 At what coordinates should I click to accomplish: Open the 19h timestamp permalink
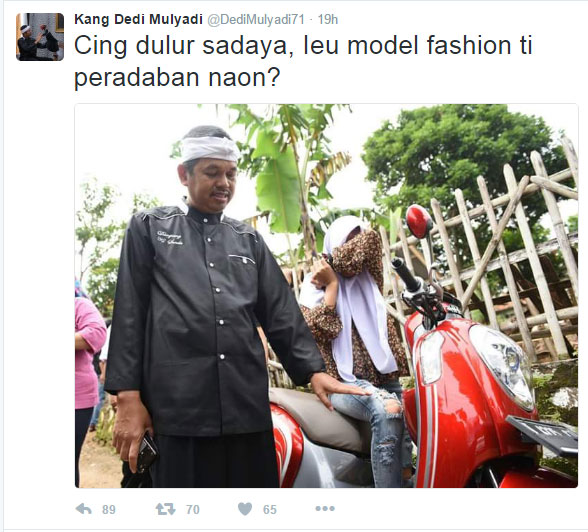[328, 19]
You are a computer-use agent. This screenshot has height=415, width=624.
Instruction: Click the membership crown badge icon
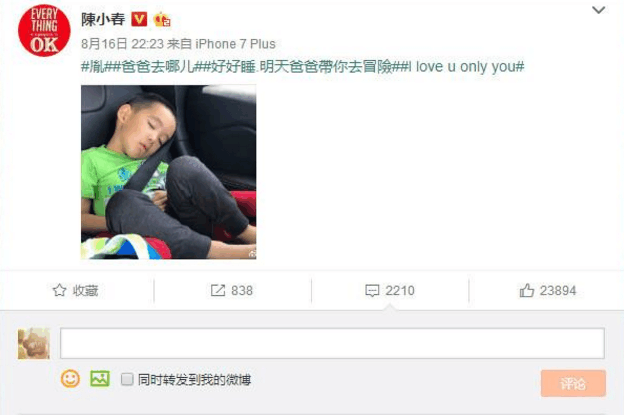pos(162,19)
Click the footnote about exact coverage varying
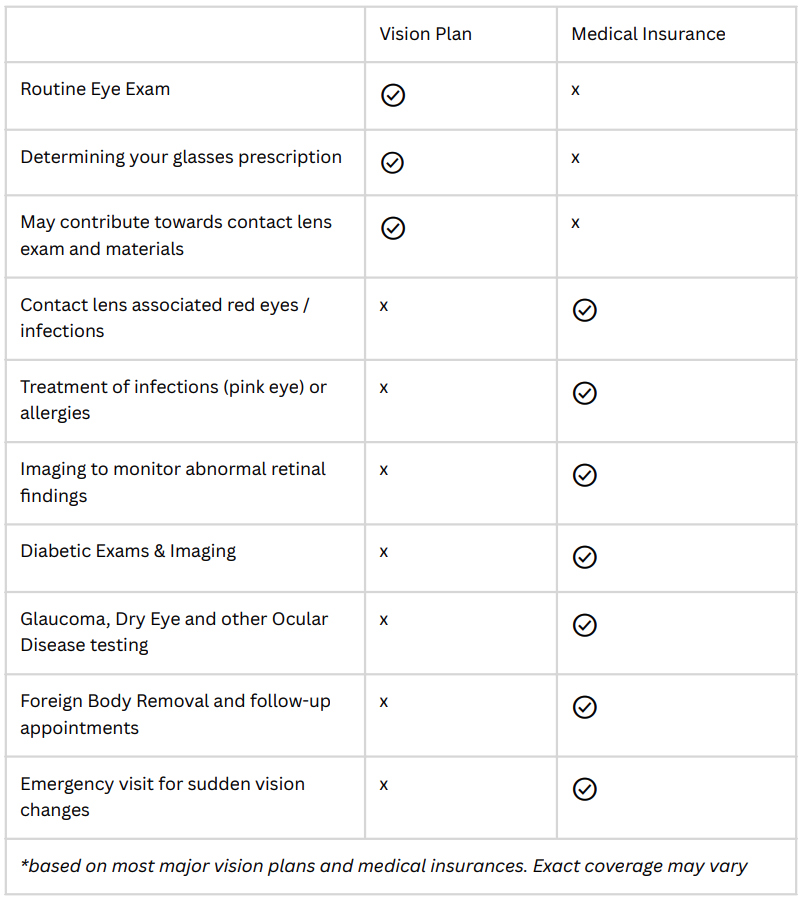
# # # # #
Exercise instructions.
Skip every picture and transcribe the data above exactly.

Solution to this exercise.
 At what coordinates should I click to accomplish: Open the 19h timestamp permalink
[328, 19]
You are a computer-use agent. This screenshot has height=415, width=624.
Instruction: Click the membership crown badge icon
pos(162,19)
Click the footnote about exact coverage varying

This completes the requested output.